------ Documento ------

Diante desse cenário, investimentos em infraestrutura logística são considerados fundamentais para melhorar a conexão da Amazônia Legal com mercados domésticos e internacionais, impulsionando o desenvolvimento econômico da região. Entretanto, a experiência das últimas décadas sugere que investimentos em logística na Amazônia Legal enfrentam desafios de implementação e geram consideráveis danos socioambientais. Esses custos modificam a análise de custo-benefício de projetos de logística na região. Por exemplo, somente o custo do carbono liberado pelo desmatamento decorrente da implementação de projetos de infraestrutura logística na Amazônia, frequentemente supera o próprio custo fiscal de implementação dos projetos.

Nesse contexto, é fundamental desenhar políticas públicas que melhorem a acessibilidade na Amazônia Legal sem gerar expressiva degradação ambiental. Esse documento discute como melhorias na delimitação da área de influência de projetos de infraestrutura logística podem ajudar a mitigar os riscos socioambientais desses projetos. Inicialmente, discute-se problemas nos procedimentos comumente utilizados para delimitar a área de influência de projetos de logística. Em seguida, é introduzida uma nova metodologia de delimitação de área de influência, a abordagem de acesso a mercado, comumente utilizada na literatura de comércio internacional. Depois, discute-se como a melhor delimitação da área de influência contribui para a antecipação e mitigação de riscos socioambientais. Conclui-se com recomendações de política pública. 

Custos Socioambientais de Investimentos em Logística

Melhorias na infraestrutura logística são fundamentais para diminuir o isolamento e facilitar o fluxo de pessoas e mercadorias entre Amazônia Legal e outras regiões do Brasil e do mundo. Todavia, os projetos de infraestrutura logística implementados na região trouxeram grandes custos socioambientais sem gerar benefícios significativos para a população local.

Esse é o caso dos investimentos típicos em infraestrutura logística implementados na Amazônia Legal ao longo das últimas três décadas, especialmente no setor rodoviário. A evidência empírica existente indica que esses investimentos induziram aumentos da produção agropecuária concentrados em poucas regiões (muitas vezes localizadas fora da Amazônia) ao passo que geraram um custo socioambiental difuso para as populações localizadas nas proximidades do projeto e um custo global devido às emissões de carbono.

------ Dados para processar ------

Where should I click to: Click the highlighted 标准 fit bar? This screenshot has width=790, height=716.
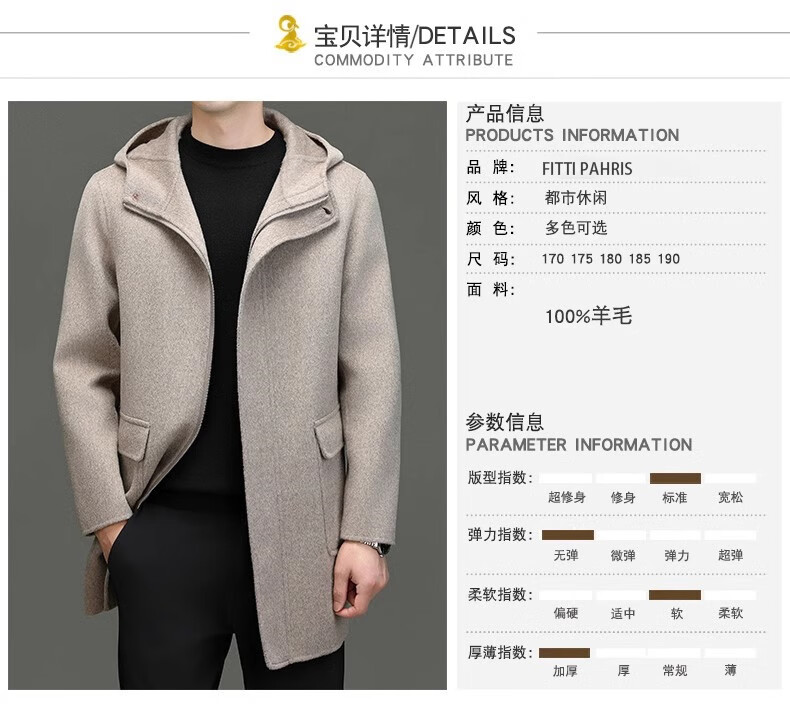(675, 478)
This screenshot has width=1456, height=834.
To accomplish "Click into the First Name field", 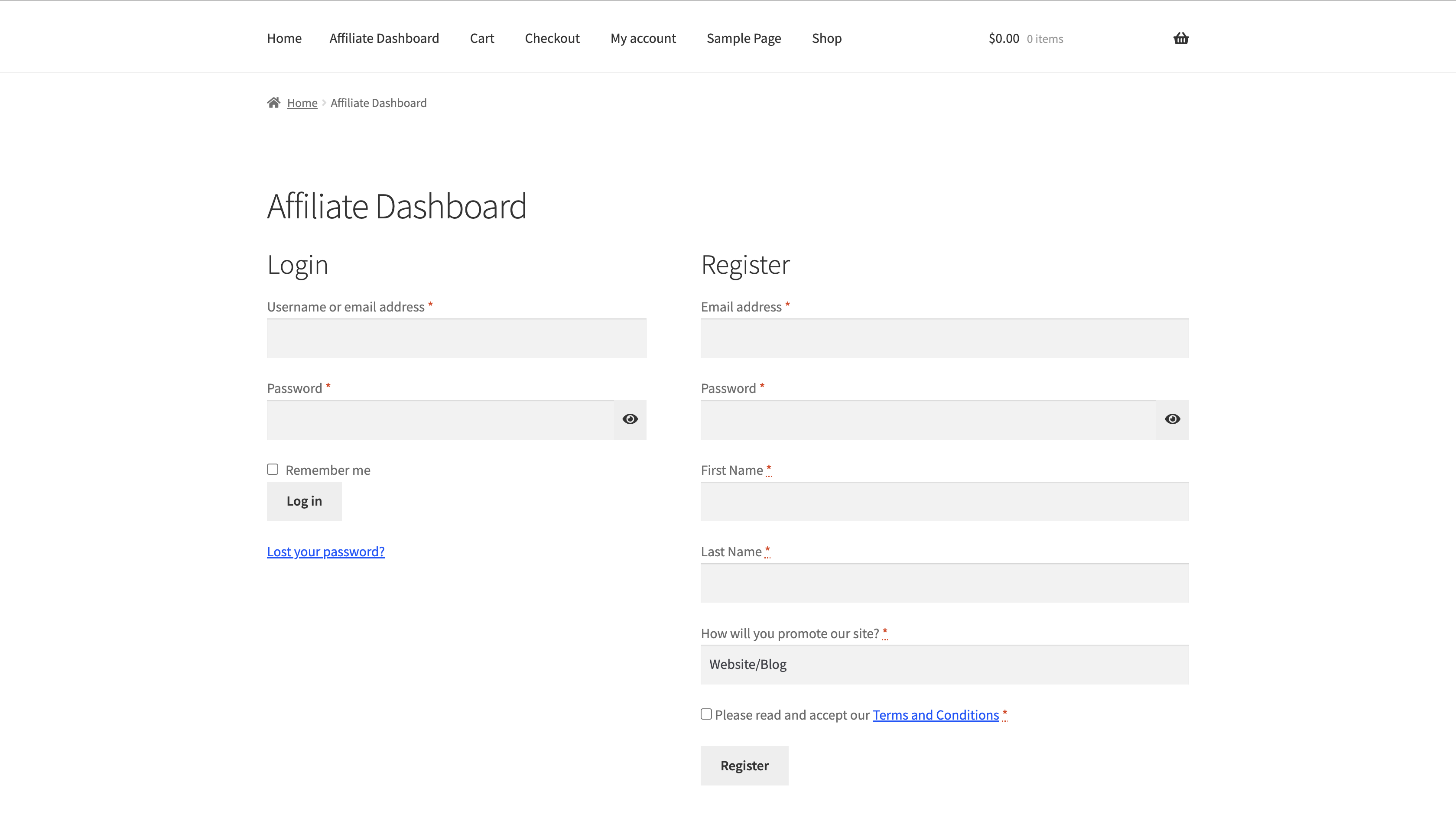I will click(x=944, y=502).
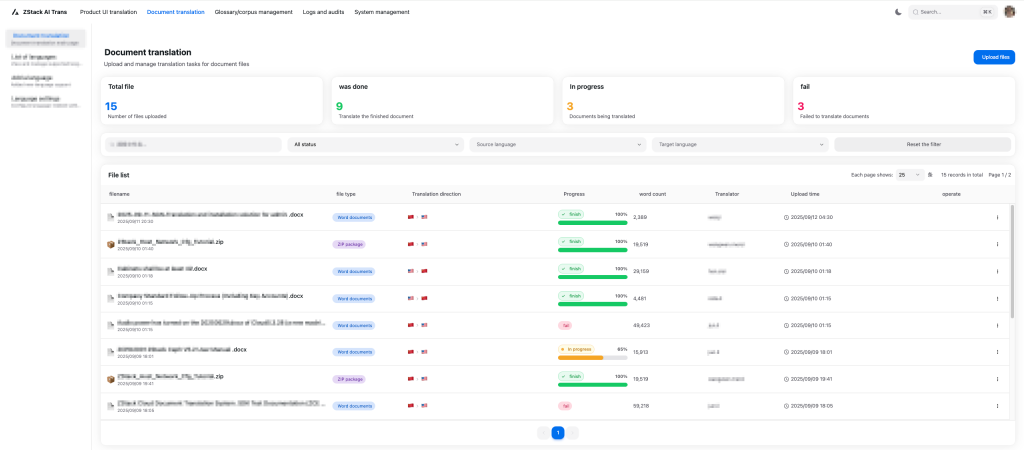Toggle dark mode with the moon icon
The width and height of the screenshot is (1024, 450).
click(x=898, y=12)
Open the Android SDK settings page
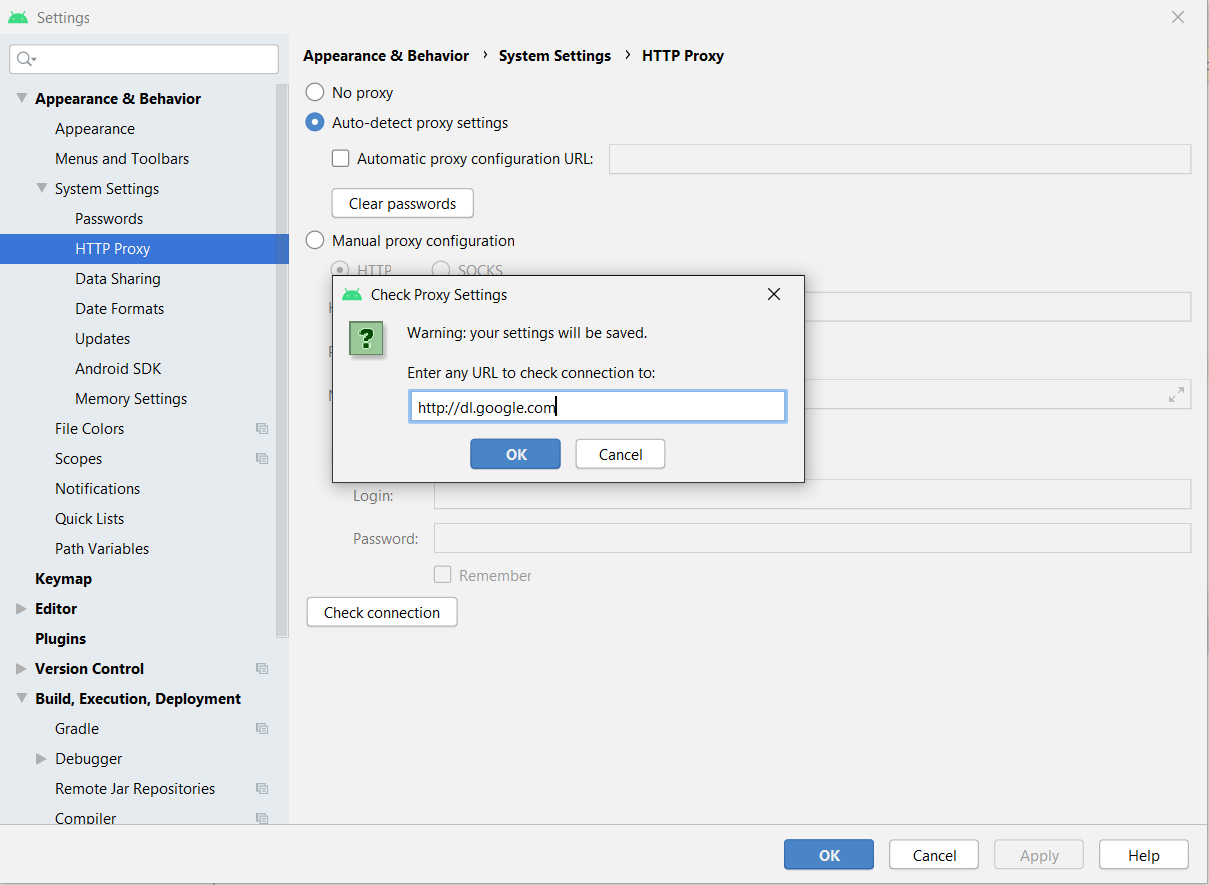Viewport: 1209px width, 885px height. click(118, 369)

------

Tarefas propostas:
(a) Reúna todas as linhas dos registros que contêm a palavra "screenshot".
(b) Dê continuidade ao documento sobre infraestrutura logística na Amazônia Legal, começando logo após a última frase apresentada.

Respostas às tarefas:
(a)
Where should I click to: Click the highlighted 标准 fit bar? This screenshot has width=790, height=716.
This screenshot has width=1456, height=834.
The width and height of the screenshot is (1024, 450).

(b)
Uma importante dimensão desse custo socioambiental é o aumento do desmatamento. Melhorias de acessibilidade induzem a grilagem ao incentivarem produtores rurais a expandirem a fronteira agrícola e aumentando consideravelmente o desmatamento na Amazônia Legal. A expansão da fronteira tem um impacto global sobre as emissões de carbono e perda de biodiversidade.[1] Além disso, o desmatamento afeta a sobrevivência e a qualidade de vida da população por inúmeros caminhos. O desmatamento gerado por tais projetos possui consequências para o regime de chuvas local,[2][3] enquanto o fogo comumente utilizado no processo de desmatamento afeta a mortalidade infantil via poluição.[4][5] Como grande parte desse desmatamento é ilegal, os projetos possuem efeitos diretos na criminalidade[6] e geram pressão em territórios de povos e comunidades tradicionais.[7] Esses resultados sugerem que mudanças no desenvolvimento de infraestrutura logística na Amazônia são fundamentais para permitir a região conciliar desenvolvimento econômico, conservação de florestas e proteção de povos e comunidades tradicionais.

Área de Influência e Mapeamento de Riscos Socioambientais

A área de influência é a área cuja dinâmica econômica, social e ambiental é impactada pela implementação de projetos de infraestrutura logística. Ela estabelece quais comunidades devem ser consultadas sobre os projetos e que deveriam ser objeto de medidas de mitigação e compensação socioambiental – medidas fundamentais para minimizar os custos socioambientais dos projetos de infraestrutura logística na Amazônia Legal.

Dessa forma, a sua definição correta é um instrumento importante para melhorar a gestão socioambiental dos projetos de infraestrutura logística implementados na região. Entretanto, os critérios utilizados em projetos passados não são consistentes e tipicamente se baseiam em critérios geográficos não necessariamente relacionados com o impacto dos projetos na dinâmica econômica, social e ambiental das diferentes localidades. Os Estudos de Impacto Ambiental (EIA) realizados para a Ferrovia de Integração do Centro-Oeste (FICO ou EF 354), por exemplo, delimitam a área de influência baseada unicamente na distância geográfica para o projeto. Já os EIA elaborado para a Ferronorte (EF 364) delimita a área de influência com base nas microbacias que seriam cruzadas pelo empreendimento[8] Diante disso, é essencial desenvolver metodologias que levem em conta os desdobramentos econômicos da implementação de projetos de infraestrutura logística interligando múltiplos mercados.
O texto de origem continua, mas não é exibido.